4D printable shape memory polyurethane with quadruple hydrogen bonding assembly

Abstract Four‐dimensional (4D) printing is an emerging technology for fabricating customizable tissue engineering implants. 4D printed implants with shape memory properties are expected to provide new application opportunities for minimally invasive surgery. A great challenge is to prepare the biodegradable materials with robust mechanical properties for 4D printing ink. Herein, biodegradable thermoplastic polyurethanes (TPUs) based on IPDI, PEG, PCL, and diols with UPy motifs are synthesized.

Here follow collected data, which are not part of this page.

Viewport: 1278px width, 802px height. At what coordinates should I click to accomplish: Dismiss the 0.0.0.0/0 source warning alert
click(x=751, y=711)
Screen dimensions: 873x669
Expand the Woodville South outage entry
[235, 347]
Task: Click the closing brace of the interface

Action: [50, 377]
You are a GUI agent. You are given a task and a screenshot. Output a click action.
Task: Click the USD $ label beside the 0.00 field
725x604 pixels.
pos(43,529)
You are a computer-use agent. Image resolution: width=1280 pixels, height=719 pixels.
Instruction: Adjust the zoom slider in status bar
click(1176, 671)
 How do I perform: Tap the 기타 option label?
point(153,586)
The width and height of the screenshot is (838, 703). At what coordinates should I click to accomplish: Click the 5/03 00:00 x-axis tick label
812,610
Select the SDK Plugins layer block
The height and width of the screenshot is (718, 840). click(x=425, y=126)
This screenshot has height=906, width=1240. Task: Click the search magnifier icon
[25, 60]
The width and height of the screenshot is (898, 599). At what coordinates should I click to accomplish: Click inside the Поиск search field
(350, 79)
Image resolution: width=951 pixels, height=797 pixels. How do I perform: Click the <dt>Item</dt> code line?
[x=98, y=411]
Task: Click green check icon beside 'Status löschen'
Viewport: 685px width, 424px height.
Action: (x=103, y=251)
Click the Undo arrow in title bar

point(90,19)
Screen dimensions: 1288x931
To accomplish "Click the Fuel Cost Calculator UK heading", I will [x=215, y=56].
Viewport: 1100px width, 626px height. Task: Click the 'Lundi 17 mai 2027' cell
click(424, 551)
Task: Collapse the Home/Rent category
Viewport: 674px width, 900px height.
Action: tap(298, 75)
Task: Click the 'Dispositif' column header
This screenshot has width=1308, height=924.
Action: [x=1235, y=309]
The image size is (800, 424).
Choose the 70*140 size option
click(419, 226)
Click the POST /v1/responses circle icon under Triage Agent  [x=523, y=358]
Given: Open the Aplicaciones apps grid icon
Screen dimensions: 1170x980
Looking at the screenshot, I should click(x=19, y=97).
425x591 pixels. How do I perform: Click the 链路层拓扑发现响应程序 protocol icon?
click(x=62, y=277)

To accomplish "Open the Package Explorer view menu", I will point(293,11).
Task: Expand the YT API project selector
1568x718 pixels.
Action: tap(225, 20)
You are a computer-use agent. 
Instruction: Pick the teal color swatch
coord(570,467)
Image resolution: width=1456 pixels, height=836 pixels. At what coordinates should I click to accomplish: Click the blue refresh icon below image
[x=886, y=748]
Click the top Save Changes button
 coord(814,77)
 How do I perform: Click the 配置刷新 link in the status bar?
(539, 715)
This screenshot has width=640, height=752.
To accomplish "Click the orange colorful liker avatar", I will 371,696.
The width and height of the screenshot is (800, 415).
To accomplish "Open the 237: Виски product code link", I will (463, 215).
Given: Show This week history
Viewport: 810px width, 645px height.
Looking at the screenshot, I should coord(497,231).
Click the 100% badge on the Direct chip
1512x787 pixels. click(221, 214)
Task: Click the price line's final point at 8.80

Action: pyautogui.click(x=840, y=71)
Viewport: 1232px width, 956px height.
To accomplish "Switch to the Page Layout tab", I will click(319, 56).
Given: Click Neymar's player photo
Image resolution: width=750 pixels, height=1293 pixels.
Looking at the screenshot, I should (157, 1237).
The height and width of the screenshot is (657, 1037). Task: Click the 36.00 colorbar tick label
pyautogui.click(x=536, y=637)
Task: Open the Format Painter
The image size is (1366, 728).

The pendant UPy motifs can dimerize to form physical crosslinking by quadruple hydrogen bonding assembly, accompanying with significant improving the mechanical properties, self‐healing capability and shape memory effect. With an optimal UPy content, the PU‐U2‐25% shows robust mechanical properties and much better shape memory effect compared with the PU‐U2‐0% without UPy. Moreover, the TPUs show a facile processing at relative low temperature approximately 100 °C which avoid degradation at high processing temperature. Combined with the good processability, self‐healing capacity and shape memory effect of the PU‐U2‐25%, we primary demonstrated its 4D printing potential for various specimens. This work proposed a new strategy to design TPUs integrating the merits of linear and pendant physical crosslinking motifs to obtained excellent comprehensive properties, which would develop the 4D printable materials for applications of personalized and minimally invasive treatment.